**What the task requires:**
Go through the records line by line. Report how many lines contain "agent", with nothing else.

**Material provided:**
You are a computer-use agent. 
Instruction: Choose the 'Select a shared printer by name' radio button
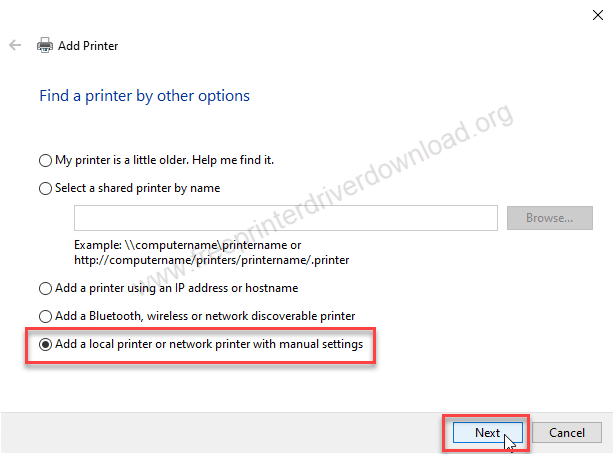point(45,188)
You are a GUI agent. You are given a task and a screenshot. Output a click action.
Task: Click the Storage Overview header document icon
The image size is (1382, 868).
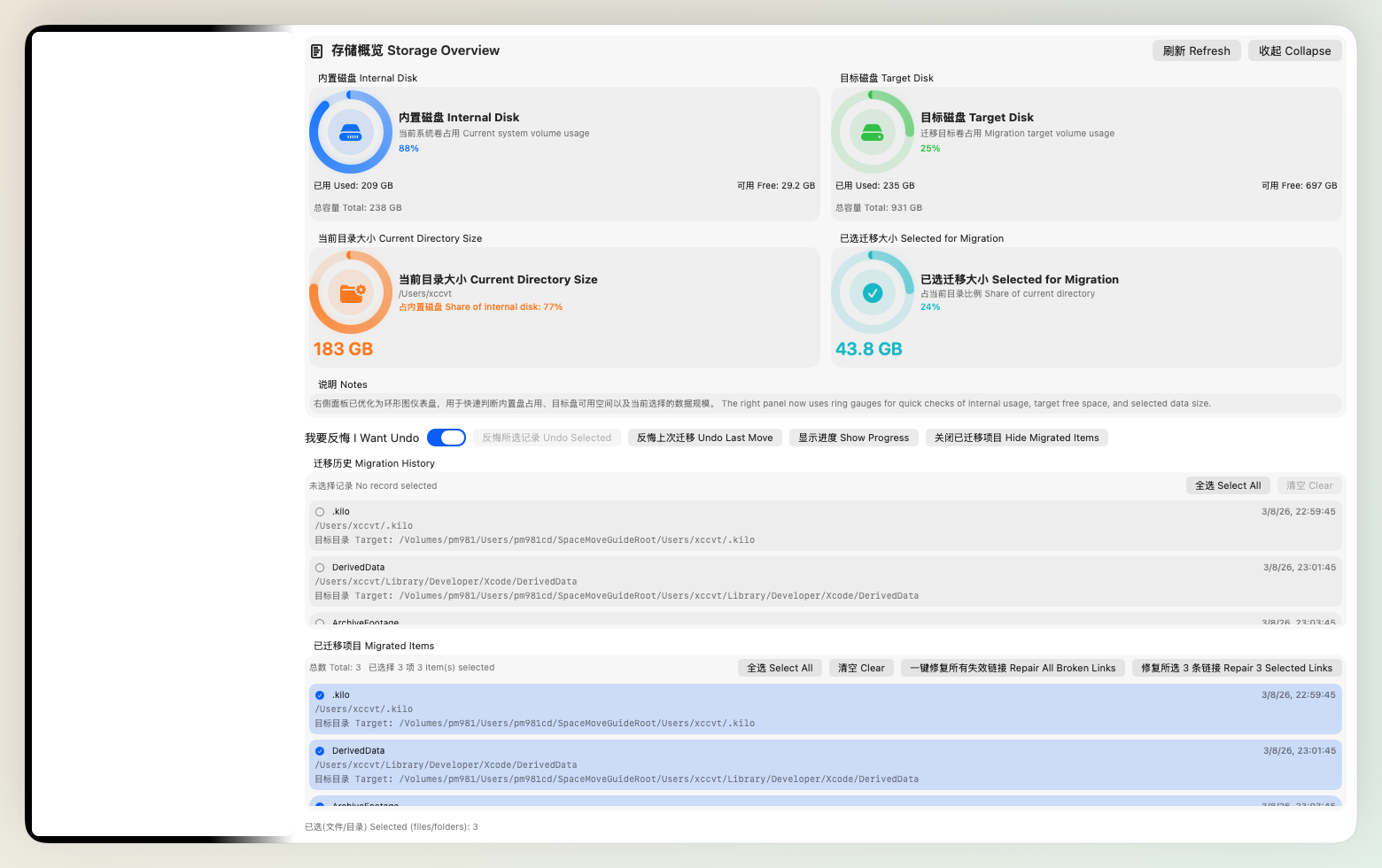click(x=316, y=50)
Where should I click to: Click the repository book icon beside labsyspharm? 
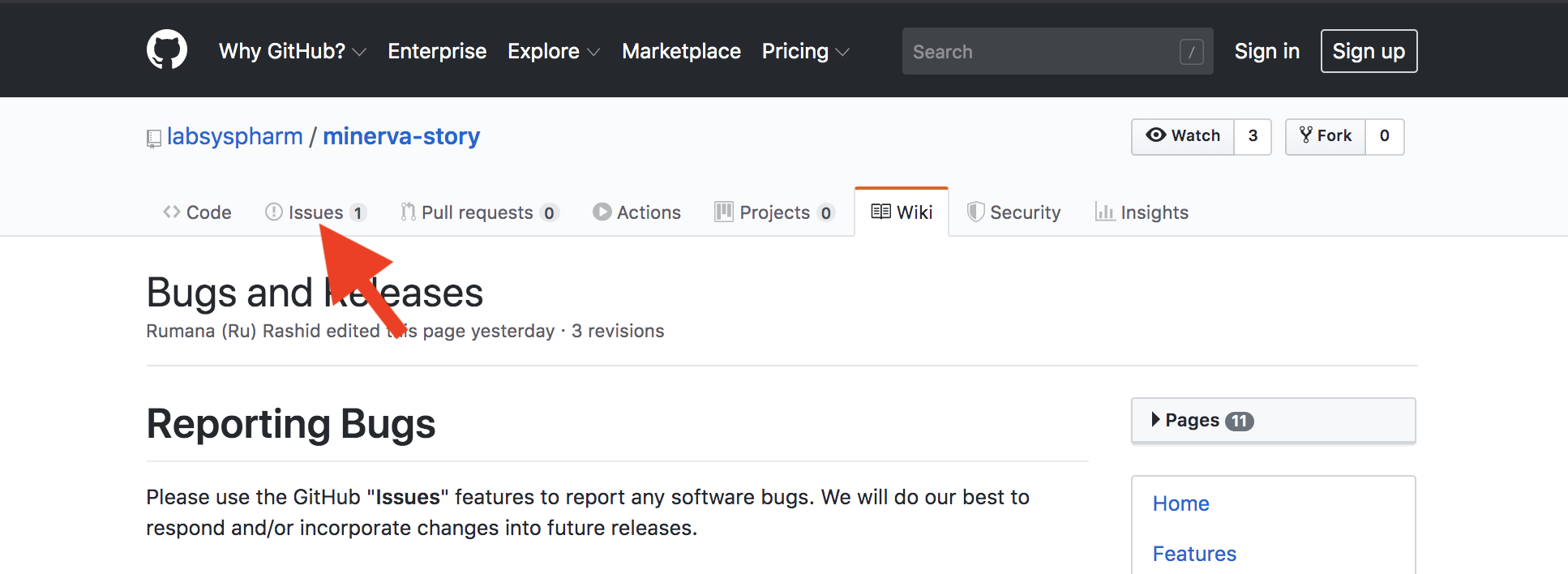[x=153, y=139]
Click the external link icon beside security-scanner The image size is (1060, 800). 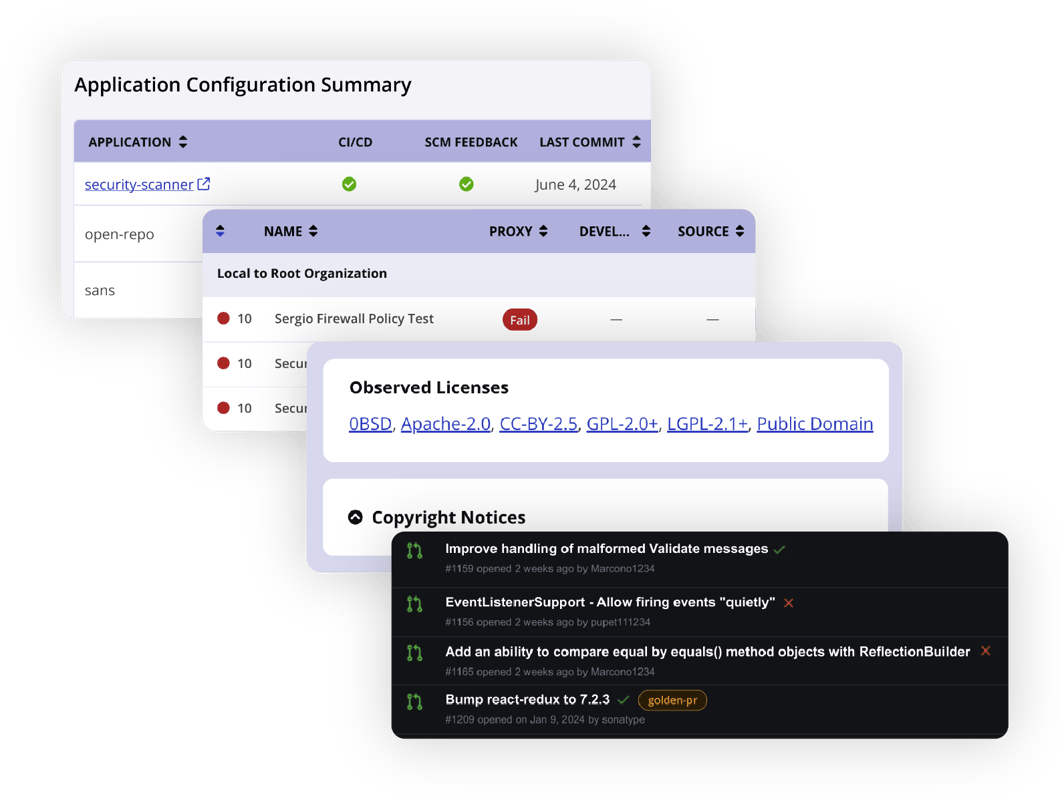pos(203,184)
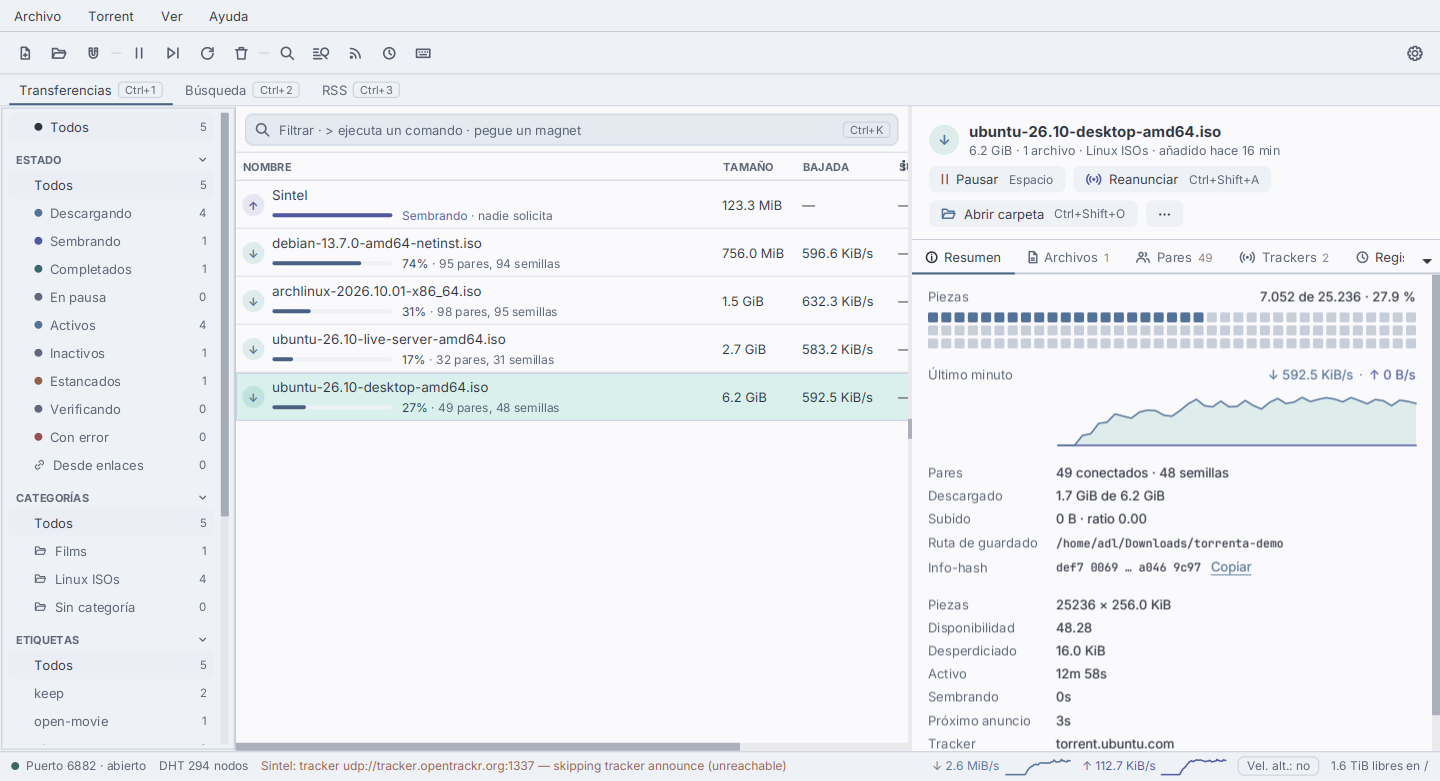This screenshot has height=781, width=1440.
Task: Open the details tabs overflow dropdown arrow
Action: click(x=1427, y=260)
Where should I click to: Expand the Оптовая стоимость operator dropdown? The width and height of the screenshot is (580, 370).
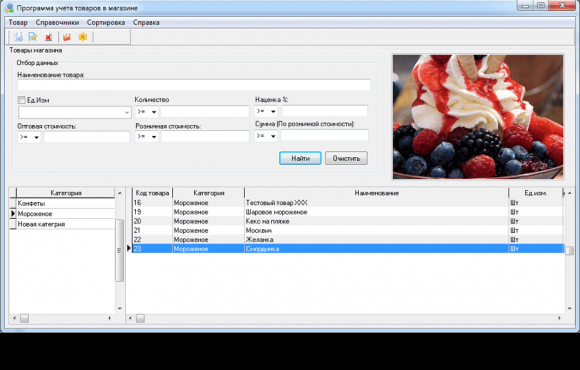coord(29,137)
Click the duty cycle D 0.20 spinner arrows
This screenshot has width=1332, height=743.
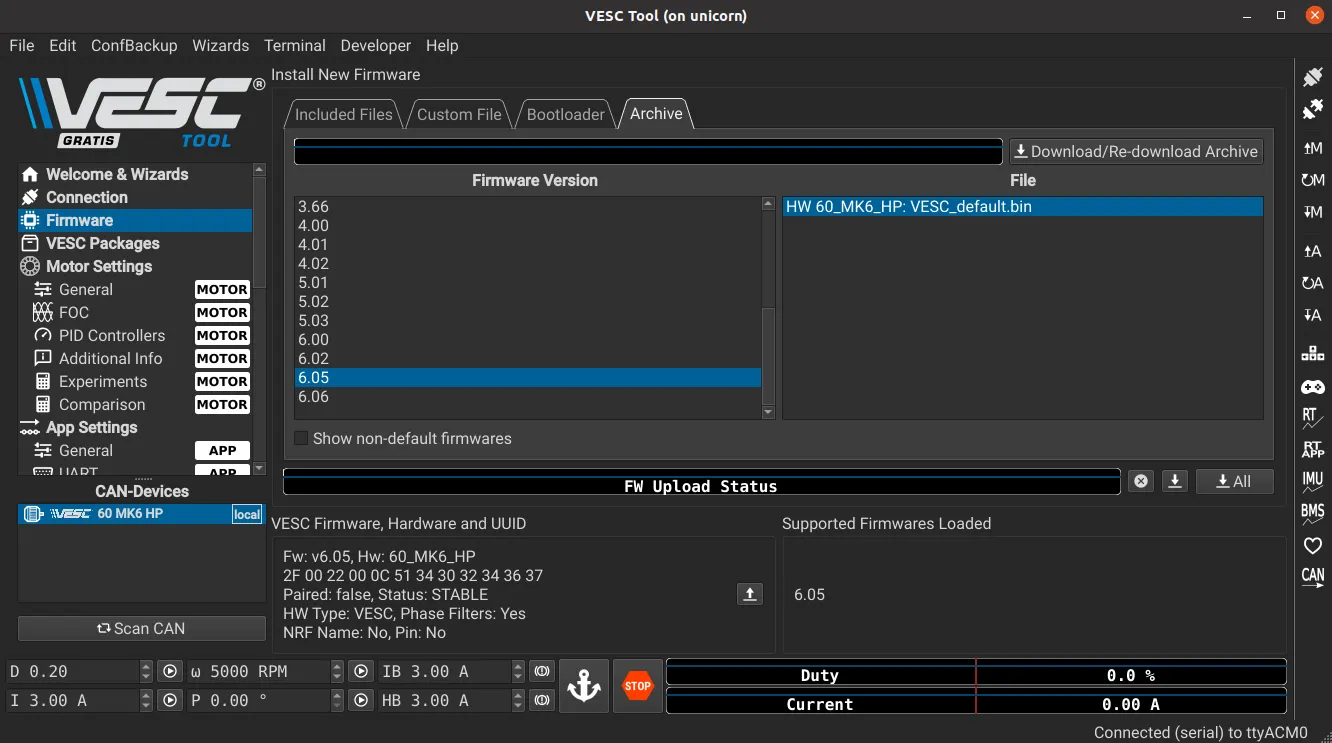pos(146,671)
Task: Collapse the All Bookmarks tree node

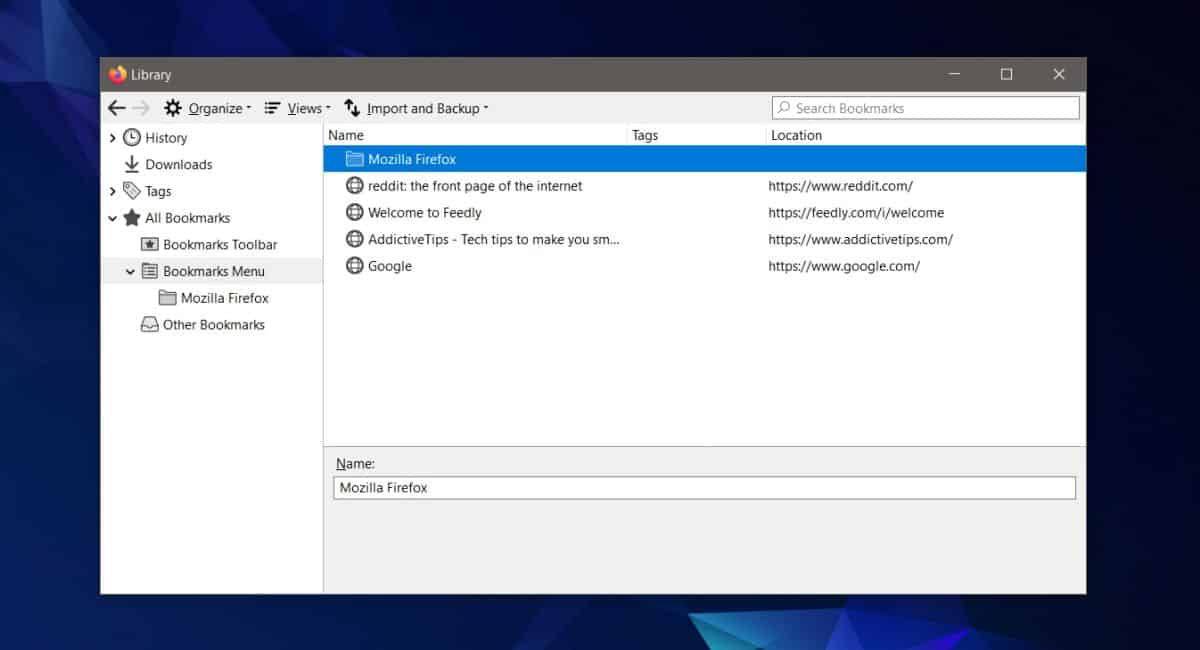Action: coord(113,218)
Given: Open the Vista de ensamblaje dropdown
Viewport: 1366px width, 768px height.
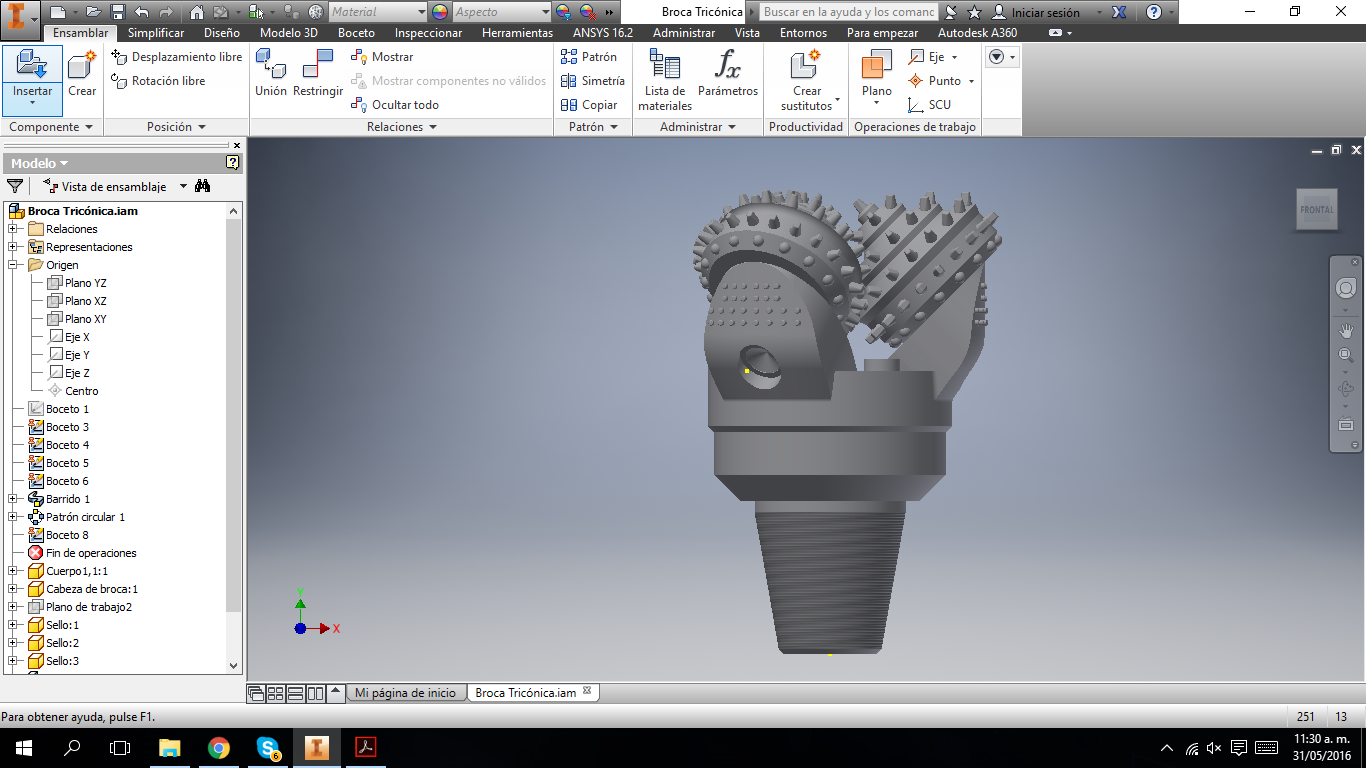Looking at the screenshot, I should click(x=183, y=187).
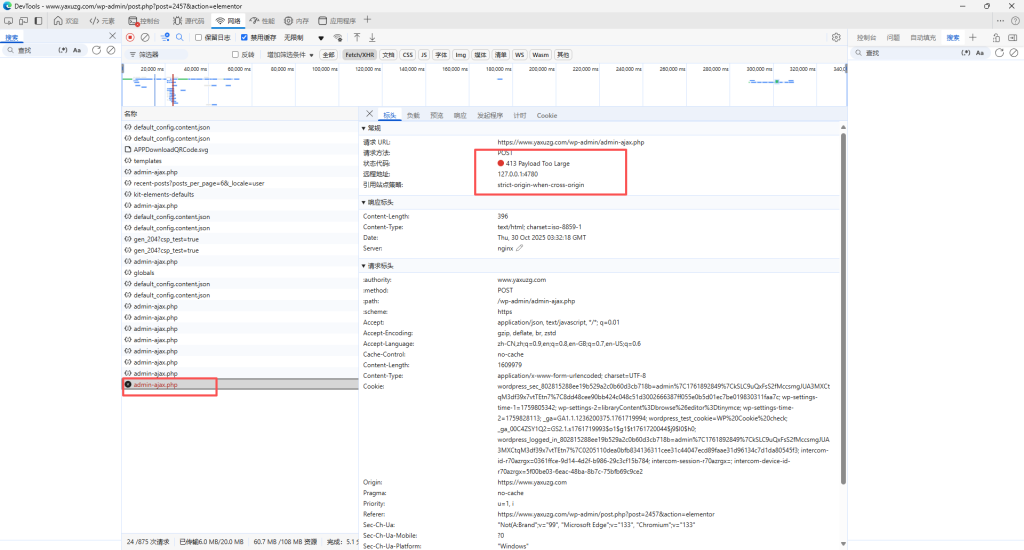
Task: Edit the nginx Server header pencil icon
Action: coord(519,248)
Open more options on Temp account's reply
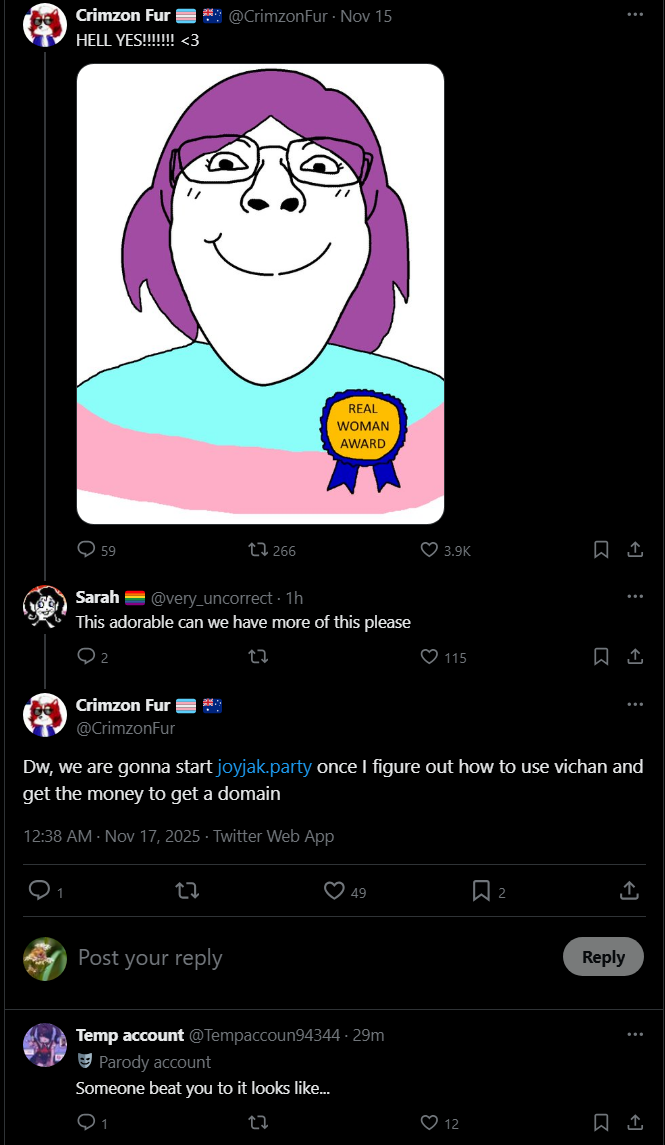 (x=635, y=1035)
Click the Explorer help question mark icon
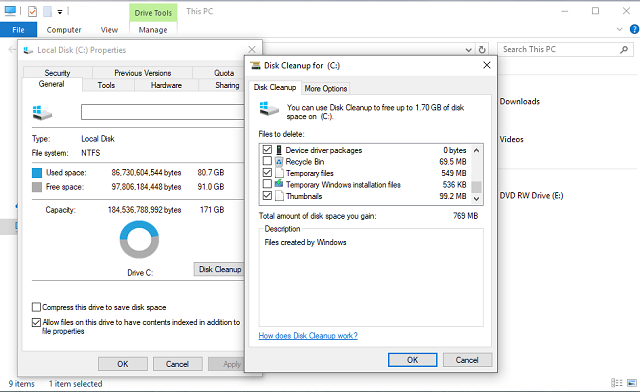The height and width of the screenshot is (392, 640). (634, 29)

**Task output:**
2